Hensel läßt dabei viel aus der eigenen Biographie einfließen, vor allem aber ihre langjährige Erfahrung im Umgang mit Gedichten, das macht die Lektüre sehr lebendig. Sie ist noch dazu sehr spannend, weil man schon beim Lesen zu Einspruch oder gar Widerspruch angeregt wird. Ein Gedicht lesen ist immer Auseinandersetzung, mit dem Text, mit Autorin/Autor und dann eben mit sich selbst.
Im zweiten Teil führt Hensel in Kapiteln von wenigen Seiten durch die bekanntesten Genres der Lyrik.
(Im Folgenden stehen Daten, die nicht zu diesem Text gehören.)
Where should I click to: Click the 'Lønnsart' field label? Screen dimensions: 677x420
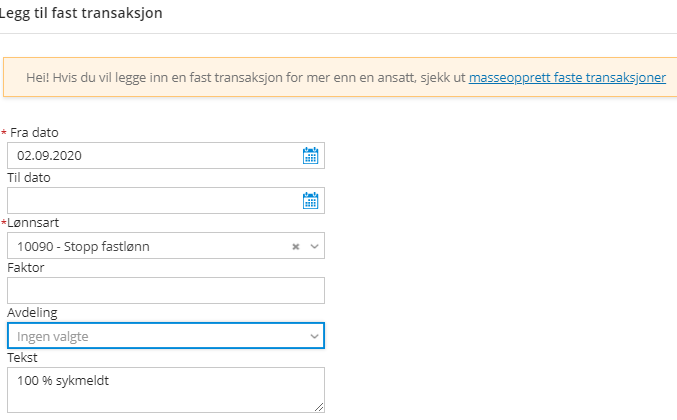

Naturlyrik, Politische Gedichte, Mundart, Humor, um nur ein paar Beispiele zu nennen. Es gibt eine sehr interessante Einschätzung von Poetry Slams, ein wichtiges Kapitel zur Frage von Kitsch. Bei den Kindergedichten hätte ich mir mehr Informationen gewünscht, aber tatsächlich ist der Umgang von Kindern mit Lyrik selbst wieder ein eigenes Thema. Immerhin wird deutlich, was schlechte Kindergedichte sind.
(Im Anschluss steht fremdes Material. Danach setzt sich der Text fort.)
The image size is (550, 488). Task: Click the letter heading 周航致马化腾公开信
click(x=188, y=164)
Zur Frage von Gedicht-Interpretationen gibt es einen Beitrag aus dem schulischen Deutschunterricht, den man lesen muß, um es zu glauben.
Hensel bringt eine Vielzahl von Beispielgedichten oder Gedichtauszügen aus vielen Jahrhunderten, wenn auch die moderne und zeitgenössische Lyrik dominiert. Neugierig auf die jeweiliegn AutorInnen macht das allemal. Ihre Beispiele sind immer persönlich, zugleich aber typisch, was beim Lesen einen besonderen Reiz ausmacht.
Am Ende gibt es ein Verzeichnis der genannten LyrikerInnen und ein kleines Glossar, in dem Begriffe, wie etwa Blankvers, Sonett, aber auch Transzendenz erklärt werden sowie ein paar Lektüretips über Lyrik.
Drei Schreibfehler gibt’s, die man hätte übersehen können, wären sie nicht ausgerechnet im Kernbereich passiert. Die Veranstaltung heißt ‚Open Mike‘ nicht Open Mic (das ist etwas anderes), Peter Hacks wird im Genitiv nicht zu Hackens, sondern Hacksens (Hacks’ geht auch) und der dritte ist eine Verschreibung in einem Gedichttext von Friedrike Kempner, was die Zeile unverständlich macht.
Frisch, gescheit und ohne Scheuklappen, das Handbuch für alle, die an Schwellenangst vor Lyrik leiden.